Overbought and oversold zones:
- A value of +100 and above indicates a possible overbought instrument (a downward pullback is likely).
- A value of -100 and below indicates that the instrument is oversold (upside is possible).
Buy and Sell Signals:
- Buy: When CCI crosses the -100 level from bottom to top.
- Sell: When the CCI crosses the +100 level from top to bottom.
Divergences:
- If the price updates the high and the CCI does not, it is a signal for a possible downward reversal (bearish divergence). If the price reaches a low and the CCI does not confirm it – a reversal up is likely (bullish divergence).

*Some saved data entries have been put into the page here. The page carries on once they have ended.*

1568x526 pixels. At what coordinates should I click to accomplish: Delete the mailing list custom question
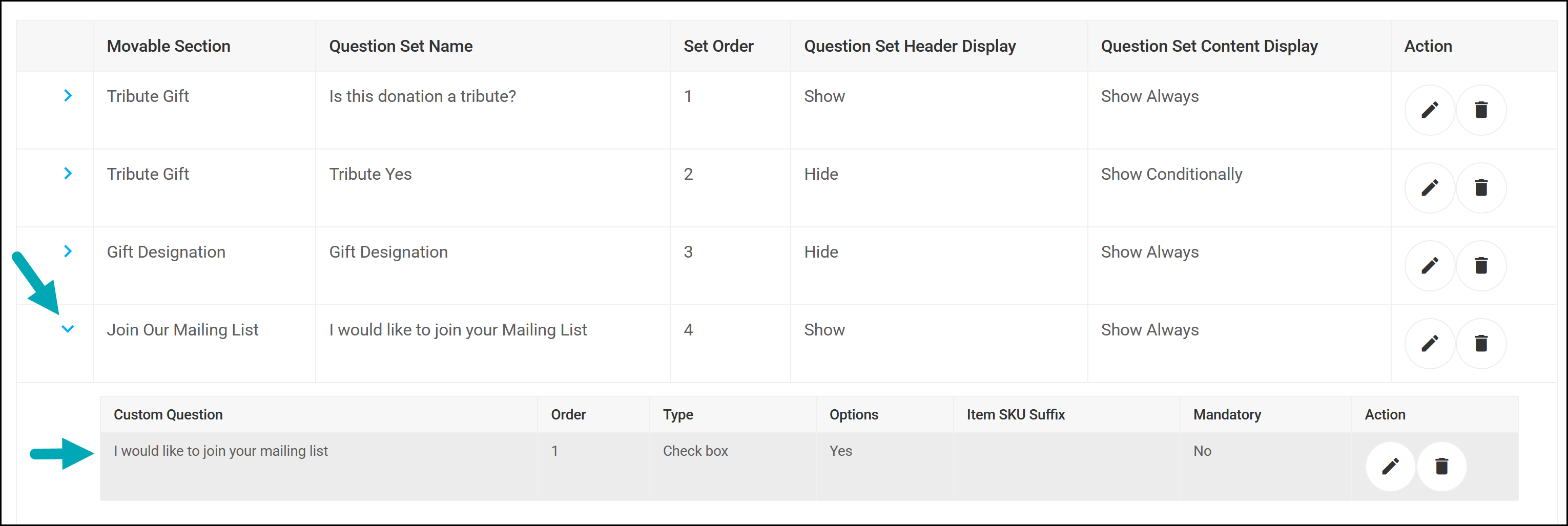pos(1441,467)
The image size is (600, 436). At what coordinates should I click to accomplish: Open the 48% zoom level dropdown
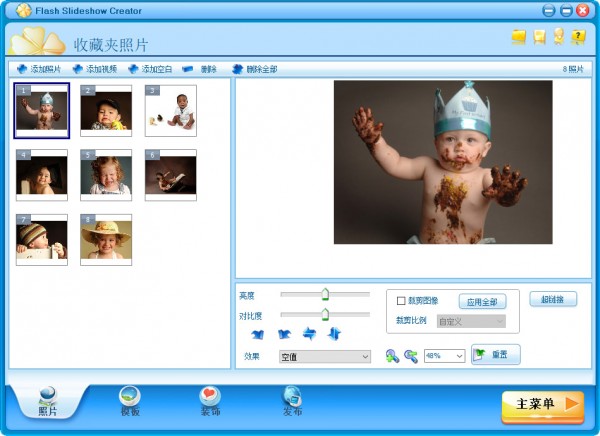(444, 356)
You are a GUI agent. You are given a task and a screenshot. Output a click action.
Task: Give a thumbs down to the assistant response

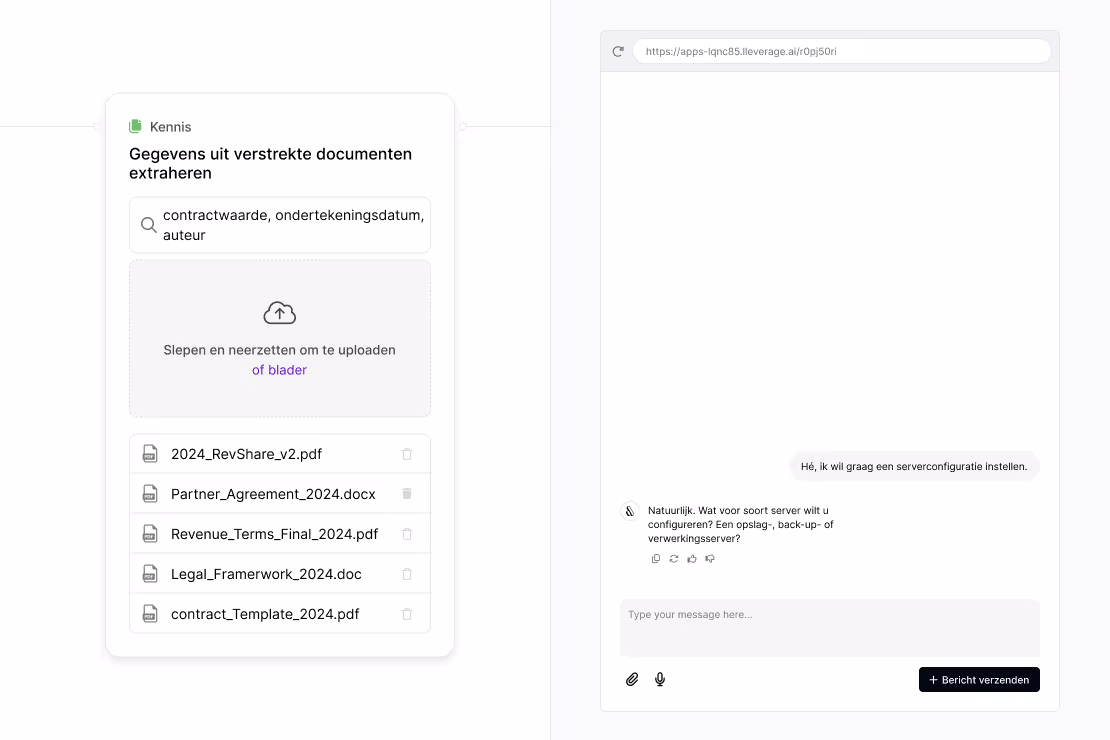[x=710, y=558]
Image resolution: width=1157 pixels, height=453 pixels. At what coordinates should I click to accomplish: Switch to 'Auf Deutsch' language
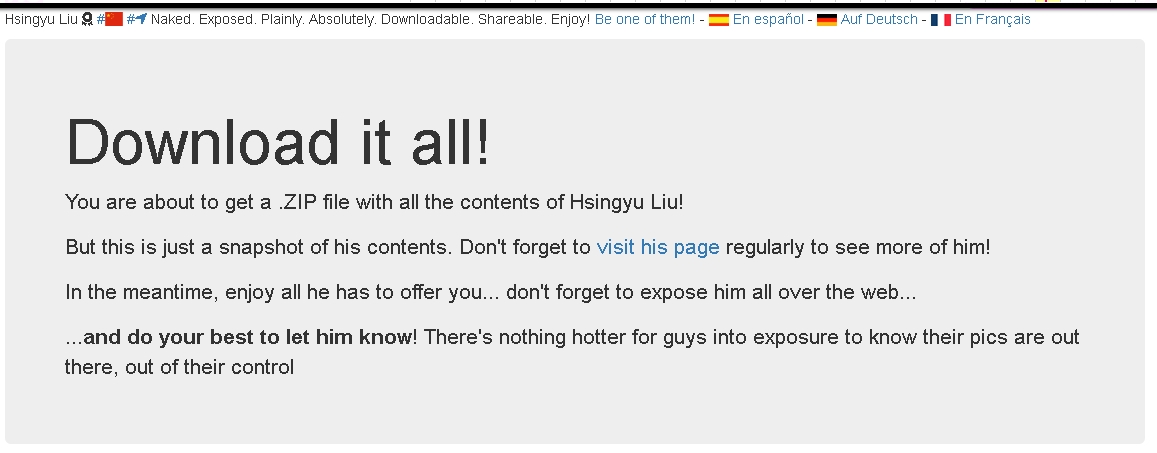[879, 20]
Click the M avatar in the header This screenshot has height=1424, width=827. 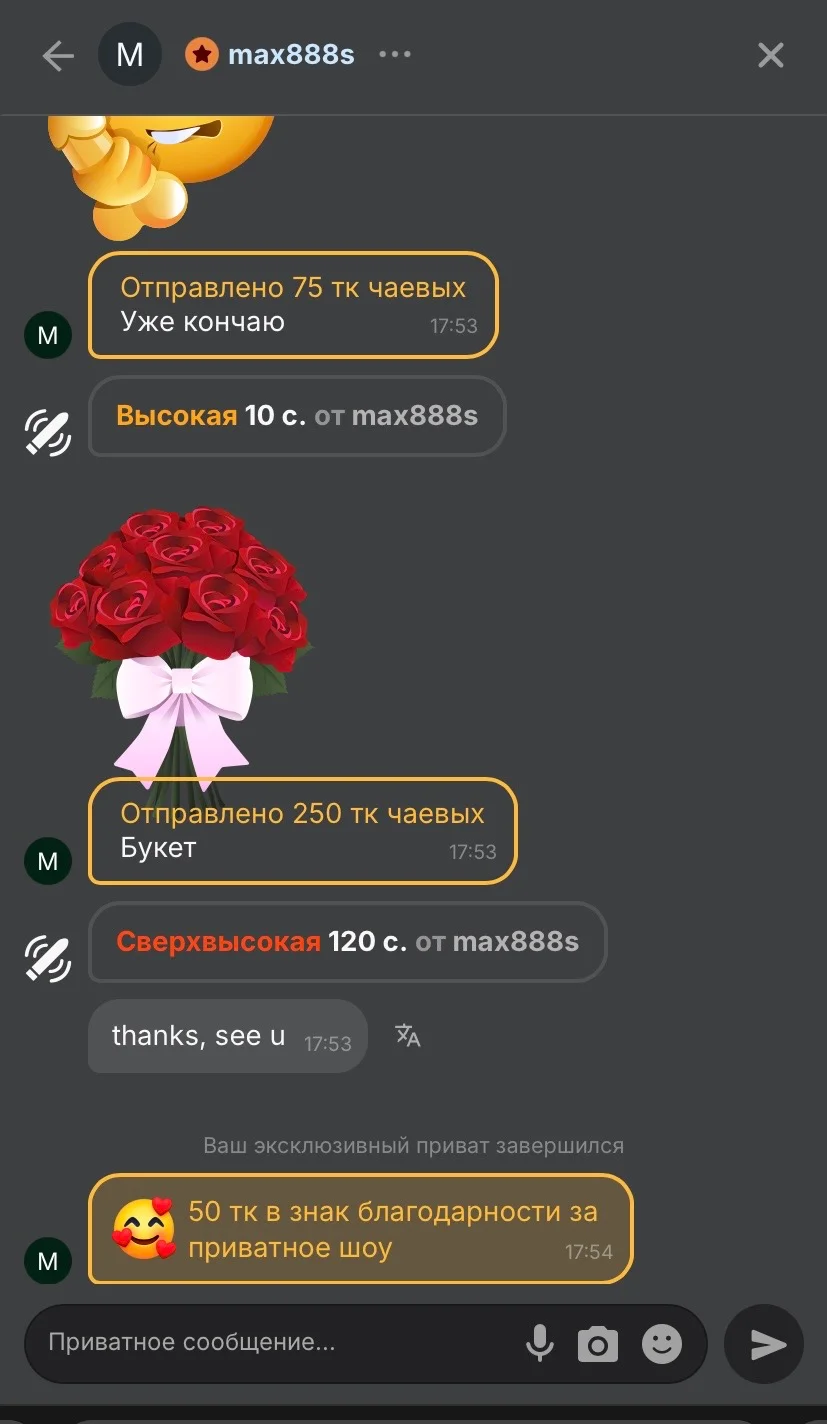pyautogui.click(x=130, y=54)
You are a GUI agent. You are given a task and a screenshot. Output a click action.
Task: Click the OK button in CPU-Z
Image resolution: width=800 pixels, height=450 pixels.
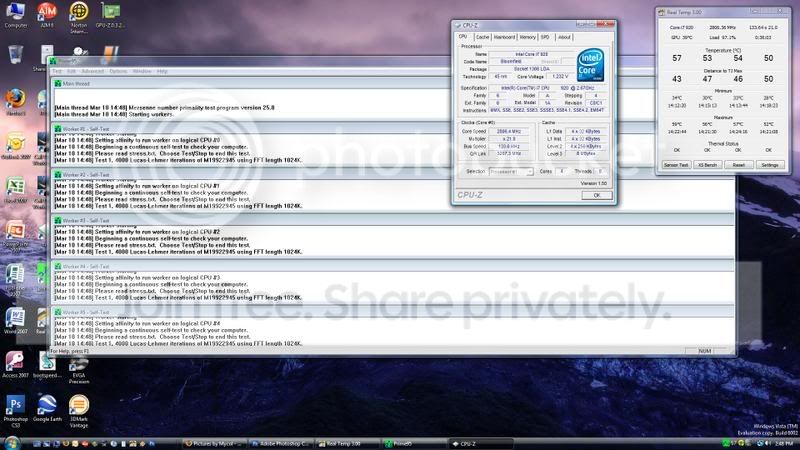(x=596, y=195)
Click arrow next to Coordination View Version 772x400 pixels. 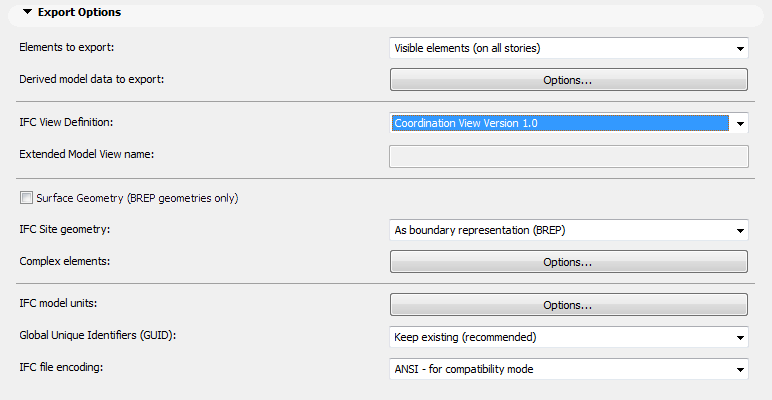coord(740,124)
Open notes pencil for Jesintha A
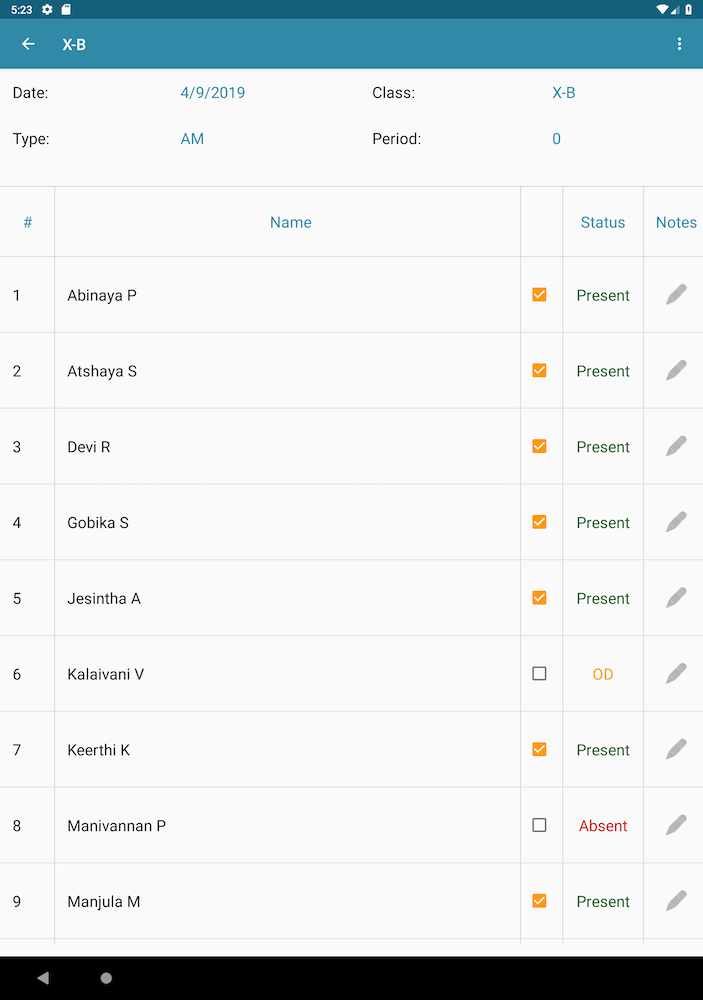This screenshot has width=703, height=1000. 676,598
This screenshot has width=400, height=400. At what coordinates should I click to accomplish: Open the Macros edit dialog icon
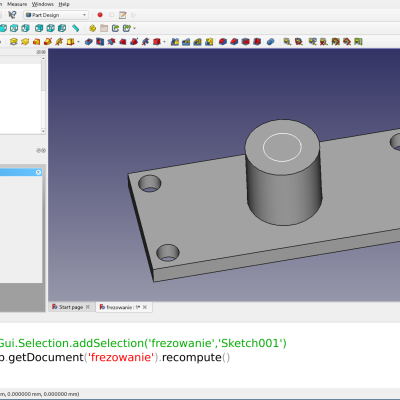click(x=123, y=15)

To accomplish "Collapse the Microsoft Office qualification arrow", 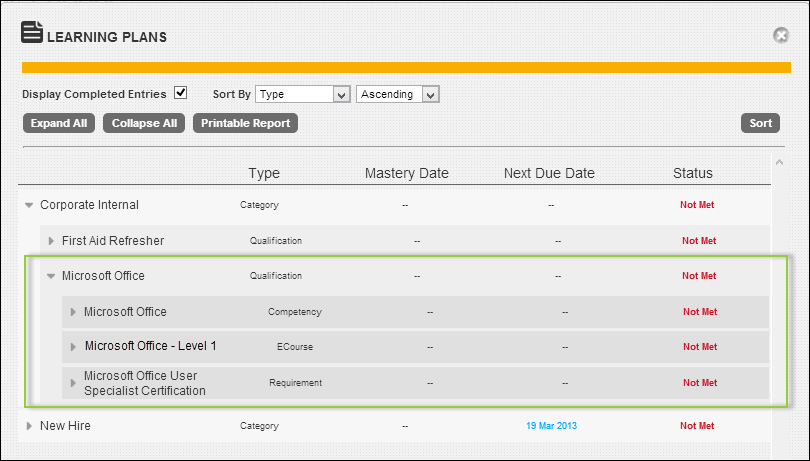I will pyautogui.click(x=51, y=276).

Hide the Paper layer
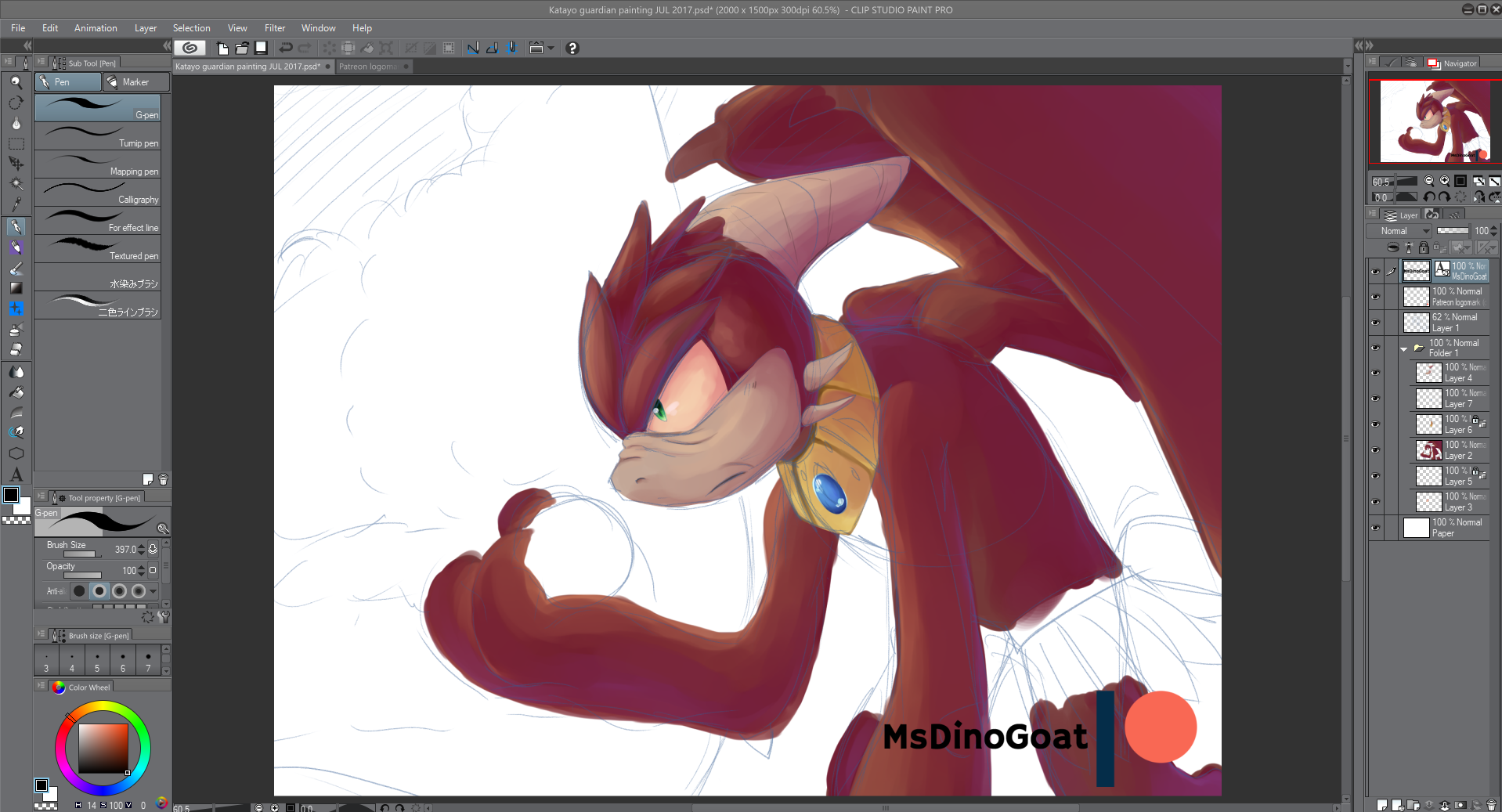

How to use CCI in trading?
- Trend detection:
CCI can show the strength of a trend. Values above +100 indicate a strong uptrend, while values below -100 indicate a downtrend. - Finding entry and exit points:
Use the +100 and -100 levels to signal open trades or take profits when the CCI returns to zero. - In combination with other indicators:
CCI works particularly well when paired with support and resistance levels, as well as RSI, MACD or moving averages. - On different timeframes:
On low timeframes, CCI helps to catch short-term momentum, while on higher timeframes it helps to catch larger trends.